=== Written instruction ===
Reproduce the records below from the line holding "You are a GUI" through the end of the records, inclusive, substituting "column heading" for "column header" and leaving all else unchanged. Omit the pictures from your answer.

=== Material provided ===
────────────────────

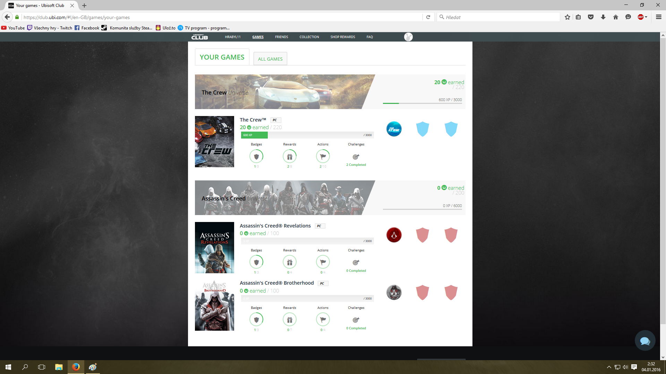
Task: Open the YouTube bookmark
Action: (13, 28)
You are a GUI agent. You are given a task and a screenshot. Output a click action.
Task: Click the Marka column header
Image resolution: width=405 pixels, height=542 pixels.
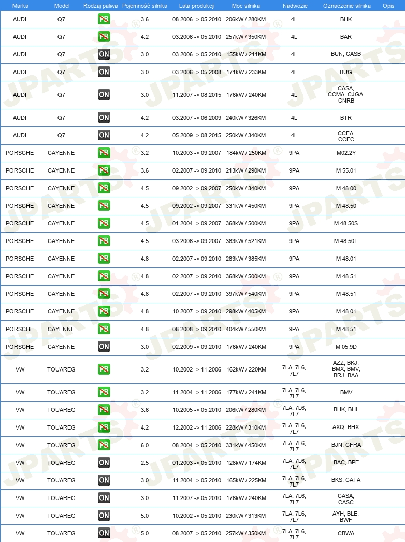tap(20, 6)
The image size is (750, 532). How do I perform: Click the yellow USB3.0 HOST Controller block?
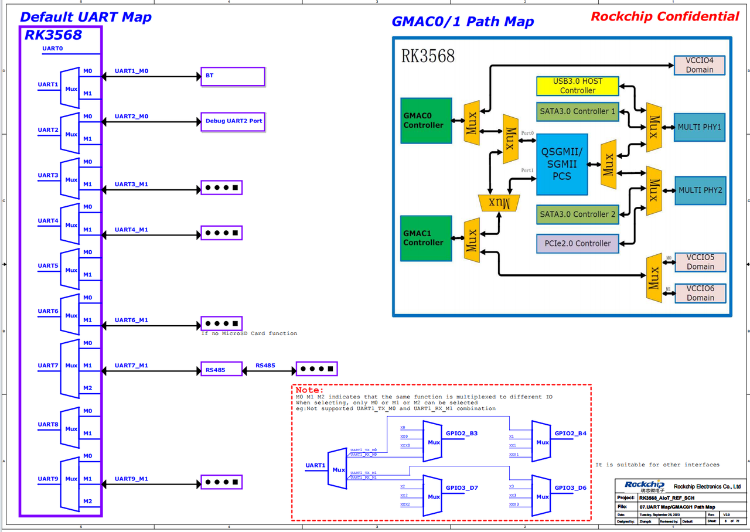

────────────────────

=== Response ===
You are a GUI agent. You are given a task and a screenshot. Output a click action.
Task: Click the Marka column heading
Image resolution: width=405 pixels, height=542 pixels.
tap(20, 6)
The image size is (750, 532). How do I perform: Click the yellow USB3.0 HOST Controller block?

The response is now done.